The angels’ message to the shepherds announcing the good news of the birth of a Savior spoke of peace on earth toward men of good will. We could use a little more of each. Two thousand and twenty-one years later, peace is still elusive and good will even more so. Still every year at Christmas, we repeat those sentiments and hope that the season will bring new reasons for hope.
The birth of Christ brought hope to the world and as we celebrate each anniversary of that birth, we renew that hope for peace and mutual good will among people. Even during the darkest days of our Civil War and two World Wars, there are recorded instances of brief pauses in the fighting to celebrate Christmas and to pray and sing carols, sometimes across battle lines.

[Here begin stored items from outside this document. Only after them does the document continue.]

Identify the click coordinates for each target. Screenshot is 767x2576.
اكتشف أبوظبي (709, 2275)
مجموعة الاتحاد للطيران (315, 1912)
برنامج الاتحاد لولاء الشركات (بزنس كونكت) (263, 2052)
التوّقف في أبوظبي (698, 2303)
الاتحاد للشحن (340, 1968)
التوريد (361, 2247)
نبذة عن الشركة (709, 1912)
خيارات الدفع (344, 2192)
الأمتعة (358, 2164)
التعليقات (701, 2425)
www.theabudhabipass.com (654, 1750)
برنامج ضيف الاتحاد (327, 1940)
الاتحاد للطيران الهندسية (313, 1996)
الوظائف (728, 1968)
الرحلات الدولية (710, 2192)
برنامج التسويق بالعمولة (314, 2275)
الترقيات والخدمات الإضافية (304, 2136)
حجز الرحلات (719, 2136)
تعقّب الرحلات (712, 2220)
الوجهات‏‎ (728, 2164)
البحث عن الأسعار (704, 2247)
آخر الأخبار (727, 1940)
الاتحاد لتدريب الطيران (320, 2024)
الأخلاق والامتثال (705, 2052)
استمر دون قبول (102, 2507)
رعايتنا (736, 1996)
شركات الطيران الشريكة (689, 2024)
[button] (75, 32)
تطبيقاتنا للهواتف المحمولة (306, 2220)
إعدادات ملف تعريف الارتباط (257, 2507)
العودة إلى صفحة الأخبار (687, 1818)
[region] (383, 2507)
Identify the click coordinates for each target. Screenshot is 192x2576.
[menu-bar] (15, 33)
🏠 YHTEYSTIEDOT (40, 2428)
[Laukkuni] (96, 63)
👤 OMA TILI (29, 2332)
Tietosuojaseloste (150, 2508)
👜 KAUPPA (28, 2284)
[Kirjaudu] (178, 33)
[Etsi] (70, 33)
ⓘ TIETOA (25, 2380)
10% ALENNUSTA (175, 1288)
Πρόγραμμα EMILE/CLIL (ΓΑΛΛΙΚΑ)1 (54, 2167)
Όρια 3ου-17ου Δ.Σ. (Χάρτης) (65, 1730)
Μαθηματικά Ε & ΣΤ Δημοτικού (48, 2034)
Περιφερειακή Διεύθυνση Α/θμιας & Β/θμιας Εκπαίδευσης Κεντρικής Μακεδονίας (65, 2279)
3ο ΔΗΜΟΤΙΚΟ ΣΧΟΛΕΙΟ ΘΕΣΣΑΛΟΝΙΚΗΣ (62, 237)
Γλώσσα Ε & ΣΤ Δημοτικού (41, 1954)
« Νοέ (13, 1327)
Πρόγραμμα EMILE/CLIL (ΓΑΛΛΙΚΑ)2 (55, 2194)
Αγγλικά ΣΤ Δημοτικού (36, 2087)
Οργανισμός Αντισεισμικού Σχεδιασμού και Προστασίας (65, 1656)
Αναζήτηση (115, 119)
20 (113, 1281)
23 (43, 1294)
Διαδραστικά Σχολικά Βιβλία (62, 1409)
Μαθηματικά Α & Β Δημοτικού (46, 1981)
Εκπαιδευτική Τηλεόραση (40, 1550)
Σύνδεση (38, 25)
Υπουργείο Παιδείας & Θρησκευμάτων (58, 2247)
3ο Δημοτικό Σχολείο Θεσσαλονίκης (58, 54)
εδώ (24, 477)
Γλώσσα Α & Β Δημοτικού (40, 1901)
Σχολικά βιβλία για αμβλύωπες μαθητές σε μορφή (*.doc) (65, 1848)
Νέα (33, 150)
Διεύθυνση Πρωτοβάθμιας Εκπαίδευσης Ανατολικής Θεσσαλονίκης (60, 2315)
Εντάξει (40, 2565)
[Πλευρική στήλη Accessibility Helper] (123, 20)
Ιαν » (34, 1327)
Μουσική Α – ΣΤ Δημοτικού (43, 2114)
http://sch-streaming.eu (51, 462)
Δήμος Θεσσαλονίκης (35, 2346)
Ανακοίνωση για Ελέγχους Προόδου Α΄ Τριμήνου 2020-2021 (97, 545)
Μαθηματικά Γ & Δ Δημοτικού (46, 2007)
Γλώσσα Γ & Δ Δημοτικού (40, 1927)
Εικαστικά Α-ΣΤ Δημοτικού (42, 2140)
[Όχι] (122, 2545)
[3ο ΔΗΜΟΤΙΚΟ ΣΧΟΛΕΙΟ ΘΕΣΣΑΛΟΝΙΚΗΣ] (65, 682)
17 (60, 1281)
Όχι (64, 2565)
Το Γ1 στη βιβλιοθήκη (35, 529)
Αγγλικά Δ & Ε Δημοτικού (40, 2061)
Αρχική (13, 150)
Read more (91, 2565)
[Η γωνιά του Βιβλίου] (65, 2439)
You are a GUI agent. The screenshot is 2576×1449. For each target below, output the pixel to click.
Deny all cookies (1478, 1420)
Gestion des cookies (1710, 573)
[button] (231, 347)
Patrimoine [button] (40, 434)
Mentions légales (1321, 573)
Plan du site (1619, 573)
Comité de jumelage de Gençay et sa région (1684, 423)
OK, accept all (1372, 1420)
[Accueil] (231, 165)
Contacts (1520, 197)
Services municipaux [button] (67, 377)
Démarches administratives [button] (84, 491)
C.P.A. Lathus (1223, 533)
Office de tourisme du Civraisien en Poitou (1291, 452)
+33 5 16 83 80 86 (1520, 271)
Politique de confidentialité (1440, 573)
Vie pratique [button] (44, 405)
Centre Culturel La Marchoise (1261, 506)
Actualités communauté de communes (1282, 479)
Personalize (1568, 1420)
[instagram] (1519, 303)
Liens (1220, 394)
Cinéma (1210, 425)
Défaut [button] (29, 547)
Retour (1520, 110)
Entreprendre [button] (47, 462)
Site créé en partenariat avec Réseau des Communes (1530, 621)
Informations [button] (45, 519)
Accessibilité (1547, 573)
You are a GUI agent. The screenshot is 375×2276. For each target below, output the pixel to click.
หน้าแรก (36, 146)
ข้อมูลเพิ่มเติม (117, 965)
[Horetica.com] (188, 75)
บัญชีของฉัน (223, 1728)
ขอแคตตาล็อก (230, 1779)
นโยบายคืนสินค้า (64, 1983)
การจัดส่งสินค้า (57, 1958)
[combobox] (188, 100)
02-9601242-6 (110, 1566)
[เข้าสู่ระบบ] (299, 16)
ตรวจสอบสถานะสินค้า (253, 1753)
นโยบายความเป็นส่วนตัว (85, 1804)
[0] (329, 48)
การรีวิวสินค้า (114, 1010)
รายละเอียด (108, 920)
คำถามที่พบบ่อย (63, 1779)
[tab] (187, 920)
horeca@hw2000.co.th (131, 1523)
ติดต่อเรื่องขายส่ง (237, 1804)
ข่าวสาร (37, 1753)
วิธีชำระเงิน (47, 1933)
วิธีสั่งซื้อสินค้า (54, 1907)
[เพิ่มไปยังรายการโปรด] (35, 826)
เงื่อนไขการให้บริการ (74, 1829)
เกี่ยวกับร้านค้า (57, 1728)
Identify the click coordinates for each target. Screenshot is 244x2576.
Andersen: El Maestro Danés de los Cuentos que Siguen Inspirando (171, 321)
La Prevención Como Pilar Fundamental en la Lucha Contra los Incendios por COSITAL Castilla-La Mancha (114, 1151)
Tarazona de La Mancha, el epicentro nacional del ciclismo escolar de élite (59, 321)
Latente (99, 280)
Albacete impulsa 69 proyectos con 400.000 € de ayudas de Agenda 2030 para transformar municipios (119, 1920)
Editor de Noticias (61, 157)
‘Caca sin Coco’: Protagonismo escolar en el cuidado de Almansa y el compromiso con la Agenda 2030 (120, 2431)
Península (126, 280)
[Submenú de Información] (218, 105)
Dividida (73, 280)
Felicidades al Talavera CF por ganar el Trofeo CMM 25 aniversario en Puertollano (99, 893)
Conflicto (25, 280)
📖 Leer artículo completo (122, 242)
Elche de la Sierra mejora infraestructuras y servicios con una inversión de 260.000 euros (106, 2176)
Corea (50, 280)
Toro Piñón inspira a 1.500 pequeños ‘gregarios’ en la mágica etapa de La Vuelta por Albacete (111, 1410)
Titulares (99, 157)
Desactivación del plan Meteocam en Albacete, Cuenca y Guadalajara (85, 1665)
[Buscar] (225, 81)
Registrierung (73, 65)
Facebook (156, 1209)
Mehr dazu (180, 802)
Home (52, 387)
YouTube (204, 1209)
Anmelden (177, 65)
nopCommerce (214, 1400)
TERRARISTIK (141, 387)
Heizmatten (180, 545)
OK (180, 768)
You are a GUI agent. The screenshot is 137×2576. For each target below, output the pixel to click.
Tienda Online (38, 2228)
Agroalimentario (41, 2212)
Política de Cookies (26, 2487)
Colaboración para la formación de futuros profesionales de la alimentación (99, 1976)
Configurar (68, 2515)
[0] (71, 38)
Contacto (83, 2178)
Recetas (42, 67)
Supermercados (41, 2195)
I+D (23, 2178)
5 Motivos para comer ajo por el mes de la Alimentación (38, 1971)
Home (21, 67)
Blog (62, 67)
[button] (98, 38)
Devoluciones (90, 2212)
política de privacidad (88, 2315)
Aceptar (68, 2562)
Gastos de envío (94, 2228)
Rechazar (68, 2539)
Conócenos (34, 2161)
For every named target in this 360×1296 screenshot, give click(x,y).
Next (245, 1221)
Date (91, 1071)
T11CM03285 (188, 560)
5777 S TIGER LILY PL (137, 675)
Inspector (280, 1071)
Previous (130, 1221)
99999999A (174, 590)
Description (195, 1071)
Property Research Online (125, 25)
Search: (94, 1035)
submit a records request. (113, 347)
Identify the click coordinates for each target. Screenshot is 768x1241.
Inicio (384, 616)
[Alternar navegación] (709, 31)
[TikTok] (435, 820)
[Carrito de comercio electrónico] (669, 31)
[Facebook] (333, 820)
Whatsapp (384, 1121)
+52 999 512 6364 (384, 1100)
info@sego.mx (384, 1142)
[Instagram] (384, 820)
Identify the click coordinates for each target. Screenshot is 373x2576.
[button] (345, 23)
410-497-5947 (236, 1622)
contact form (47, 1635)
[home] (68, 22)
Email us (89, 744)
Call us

Each year there are words spoken about the “real” meaning of Christmas but they often miss the mark. We’re told that Christmas is about giving, often resulting in an orgy of Christmas shopping and stress over what to give to whom. That’s great for sales and profit and no one should begrudge the revenue that merchants may require to make their entire year profitable. The three kings brought gifts to the infant Jesus but somehow today the giving of lavish gifts while others starve, lack shelter and struggle to heat their homes doesn’t seem to be exactly what Christmas is all about. Think, then, about including the needy through your favorite charities on your Christmas gift list.
When asked, many answer that Christmas is mainly for children and for the annual visit of Santa Claus laden with gifts. That’s a wonderful sentiment and tradition but it’s certainly not what Christmas is all about. Christmas is for everyone, not just for children. But while you’re planning the best Christmas ever for your kids, think about including charities that provide clothing, toys and treats for needy children on your gift list.
Christmas season is a time for church celebrations including Christmas concerts featuring the beloved classical Christmas music of the masters which has inspired worshipers for generations. The past two years, however, has seen a precipitous decline in church attendance. Covid pandemic precautions contributed to part of that but the start of the decline preceded the pandemic. For many Christians, attending church is just a twice a year event, mainly to enjoy the pomp and ceremony of Easter and Christmas celebrations, including the beautiful religious music beautifully sung and played by artists. Sadly, some churches have cut back on music programs which contributed so much to these celebrations for decades.
America was founded by Christian pilgrims who sought religious freedom and has prospered among the nations as a nation under God. Our values, traditions and culture are based on Christian-Judaic principles. For most of our history we have celebrated Christmas as a Christian holiday while extending Christmas greetings and blessings not only to other Christians but to all people of good will. We did, that is, until it became politically incorrect to do so and “Merry Christmas” became “Happy Holidays”. But Christmas refers quite specifically to the annual celebration of the birth of Jesus Christ. To Christians, it is more than just a happy winter holiday, it is a holy day. After Easter, which celebrates not the Easter bunny, but the resurrection of Christ from the dead, it is the holiest day of the year.
Good will to all men refers to an attitude of friendliness and cooperation toward all. Christians are commanded by their faith to love their fellow humans, including even their enemies. Indeed, of all the commandments, love is the greatest. Love toward one another is hardly a universal trait in the world or in our nation today. I’m not optimistic that this will change much this season, but there is aways hope.
Merry Christmas to all. Try to love one another. That’s the best gift you can give anyone at any price.